BEGIN

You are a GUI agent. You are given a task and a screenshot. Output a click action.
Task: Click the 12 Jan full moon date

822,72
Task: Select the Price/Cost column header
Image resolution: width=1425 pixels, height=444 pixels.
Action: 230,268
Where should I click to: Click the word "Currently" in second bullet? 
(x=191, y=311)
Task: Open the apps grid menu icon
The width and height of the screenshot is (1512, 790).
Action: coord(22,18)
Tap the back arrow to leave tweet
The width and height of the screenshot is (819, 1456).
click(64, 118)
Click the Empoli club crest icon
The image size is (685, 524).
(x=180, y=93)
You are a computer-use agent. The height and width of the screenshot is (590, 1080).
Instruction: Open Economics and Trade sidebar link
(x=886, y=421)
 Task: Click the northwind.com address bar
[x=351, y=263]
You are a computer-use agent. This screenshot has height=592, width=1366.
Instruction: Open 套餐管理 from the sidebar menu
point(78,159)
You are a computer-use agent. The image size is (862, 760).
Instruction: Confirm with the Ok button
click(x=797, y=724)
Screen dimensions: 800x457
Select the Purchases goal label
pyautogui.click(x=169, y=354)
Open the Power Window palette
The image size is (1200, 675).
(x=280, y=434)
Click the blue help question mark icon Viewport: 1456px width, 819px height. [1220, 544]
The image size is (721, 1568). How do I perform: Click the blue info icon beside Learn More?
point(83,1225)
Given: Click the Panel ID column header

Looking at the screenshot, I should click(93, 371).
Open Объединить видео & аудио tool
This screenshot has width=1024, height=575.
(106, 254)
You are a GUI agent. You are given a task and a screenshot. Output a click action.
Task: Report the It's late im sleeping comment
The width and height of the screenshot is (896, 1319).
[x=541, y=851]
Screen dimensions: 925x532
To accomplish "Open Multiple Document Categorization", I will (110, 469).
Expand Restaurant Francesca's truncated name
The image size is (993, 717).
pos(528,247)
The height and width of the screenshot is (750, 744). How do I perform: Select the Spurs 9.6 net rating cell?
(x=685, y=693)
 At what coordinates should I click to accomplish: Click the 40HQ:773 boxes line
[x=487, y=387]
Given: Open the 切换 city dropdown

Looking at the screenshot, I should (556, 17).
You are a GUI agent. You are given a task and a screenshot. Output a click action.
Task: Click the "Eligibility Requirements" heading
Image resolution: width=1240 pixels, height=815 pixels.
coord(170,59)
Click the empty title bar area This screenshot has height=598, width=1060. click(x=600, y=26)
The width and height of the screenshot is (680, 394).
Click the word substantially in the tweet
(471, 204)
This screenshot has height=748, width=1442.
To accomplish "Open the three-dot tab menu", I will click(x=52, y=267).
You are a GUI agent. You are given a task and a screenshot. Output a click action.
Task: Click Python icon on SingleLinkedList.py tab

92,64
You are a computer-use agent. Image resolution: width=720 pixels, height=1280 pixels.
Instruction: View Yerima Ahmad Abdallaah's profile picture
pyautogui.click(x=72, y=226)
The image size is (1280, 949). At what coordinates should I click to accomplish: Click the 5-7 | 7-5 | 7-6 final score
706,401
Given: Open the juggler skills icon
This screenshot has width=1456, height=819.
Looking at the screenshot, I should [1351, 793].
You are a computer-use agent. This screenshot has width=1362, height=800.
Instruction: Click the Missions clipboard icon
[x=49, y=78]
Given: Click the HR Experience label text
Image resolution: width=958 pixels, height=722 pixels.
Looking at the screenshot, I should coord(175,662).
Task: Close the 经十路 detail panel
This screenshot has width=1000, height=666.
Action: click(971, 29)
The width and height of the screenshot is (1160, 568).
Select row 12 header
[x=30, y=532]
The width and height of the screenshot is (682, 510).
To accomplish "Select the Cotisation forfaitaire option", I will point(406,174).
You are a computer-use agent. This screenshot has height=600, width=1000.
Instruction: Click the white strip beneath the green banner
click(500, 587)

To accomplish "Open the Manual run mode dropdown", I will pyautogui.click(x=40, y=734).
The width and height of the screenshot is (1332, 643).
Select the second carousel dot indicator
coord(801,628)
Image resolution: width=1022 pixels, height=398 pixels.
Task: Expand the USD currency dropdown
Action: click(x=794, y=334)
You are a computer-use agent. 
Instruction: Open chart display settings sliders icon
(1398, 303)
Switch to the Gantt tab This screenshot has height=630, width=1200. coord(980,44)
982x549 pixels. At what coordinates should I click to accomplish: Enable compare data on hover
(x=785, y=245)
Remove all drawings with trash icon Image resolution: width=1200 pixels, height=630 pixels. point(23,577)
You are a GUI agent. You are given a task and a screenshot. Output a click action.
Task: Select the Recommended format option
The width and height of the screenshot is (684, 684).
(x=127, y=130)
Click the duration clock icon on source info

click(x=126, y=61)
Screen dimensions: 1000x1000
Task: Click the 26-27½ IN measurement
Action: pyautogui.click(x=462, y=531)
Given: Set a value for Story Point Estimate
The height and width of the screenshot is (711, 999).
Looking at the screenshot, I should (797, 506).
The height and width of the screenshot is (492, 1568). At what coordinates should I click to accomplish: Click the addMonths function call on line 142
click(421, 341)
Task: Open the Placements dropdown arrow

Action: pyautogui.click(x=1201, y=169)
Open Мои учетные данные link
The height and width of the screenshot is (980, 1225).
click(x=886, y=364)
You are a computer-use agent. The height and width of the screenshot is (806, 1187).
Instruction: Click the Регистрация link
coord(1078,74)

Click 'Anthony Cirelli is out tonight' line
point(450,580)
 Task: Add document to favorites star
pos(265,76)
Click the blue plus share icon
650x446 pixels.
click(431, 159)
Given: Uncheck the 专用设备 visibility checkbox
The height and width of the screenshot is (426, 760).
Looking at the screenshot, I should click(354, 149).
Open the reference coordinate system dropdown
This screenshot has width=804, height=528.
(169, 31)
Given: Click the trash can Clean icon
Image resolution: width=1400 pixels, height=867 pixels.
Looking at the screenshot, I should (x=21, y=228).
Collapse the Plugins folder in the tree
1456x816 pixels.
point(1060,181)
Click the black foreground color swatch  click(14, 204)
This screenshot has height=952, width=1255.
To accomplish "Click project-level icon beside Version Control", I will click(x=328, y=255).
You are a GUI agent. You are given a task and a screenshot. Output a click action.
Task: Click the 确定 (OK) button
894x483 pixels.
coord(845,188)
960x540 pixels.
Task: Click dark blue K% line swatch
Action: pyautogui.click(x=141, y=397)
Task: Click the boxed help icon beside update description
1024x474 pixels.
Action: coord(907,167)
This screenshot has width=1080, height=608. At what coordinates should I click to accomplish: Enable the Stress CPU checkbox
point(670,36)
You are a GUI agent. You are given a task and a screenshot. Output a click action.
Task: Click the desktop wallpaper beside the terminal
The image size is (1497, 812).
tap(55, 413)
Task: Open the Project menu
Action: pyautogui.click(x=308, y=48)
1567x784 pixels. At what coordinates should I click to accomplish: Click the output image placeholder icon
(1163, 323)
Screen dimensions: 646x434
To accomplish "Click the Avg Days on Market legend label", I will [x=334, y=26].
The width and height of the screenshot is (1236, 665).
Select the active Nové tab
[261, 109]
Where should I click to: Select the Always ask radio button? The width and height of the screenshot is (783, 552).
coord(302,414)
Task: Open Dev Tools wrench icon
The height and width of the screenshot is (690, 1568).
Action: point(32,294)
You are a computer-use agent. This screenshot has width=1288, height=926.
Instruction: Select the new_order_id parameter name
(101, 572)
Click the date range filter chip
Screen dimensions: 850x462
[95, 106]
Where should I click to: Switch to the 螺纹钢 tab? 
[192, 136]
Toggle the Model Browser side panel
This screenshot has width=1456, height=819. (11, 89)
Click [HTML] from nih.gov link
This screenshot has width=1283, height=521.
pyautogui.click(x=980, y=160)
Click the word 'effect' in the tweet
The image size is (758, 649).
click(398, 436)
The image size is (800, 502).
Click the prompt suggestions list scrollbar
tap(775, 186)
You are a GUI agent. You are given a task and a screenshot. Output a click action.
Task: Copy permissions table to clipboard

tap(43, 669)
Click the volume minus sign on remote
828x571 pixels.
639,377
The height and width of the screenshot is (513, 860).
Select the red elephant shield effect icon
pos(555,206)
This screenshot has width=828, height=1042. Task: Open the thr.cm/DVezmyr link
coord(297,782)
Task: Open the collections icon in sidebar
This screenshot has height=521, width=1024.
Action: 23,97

END

▶ [Short exercise]
Pick out each line of the material above that contains the string "word", treating uppercase and lowercase letters as distinct.

▶ [Response for this exercise]
Where should I click to: Click the word "Currently" in second bullet? 
Click the word substantially in the tweet
Click the word 'effect' in the tweet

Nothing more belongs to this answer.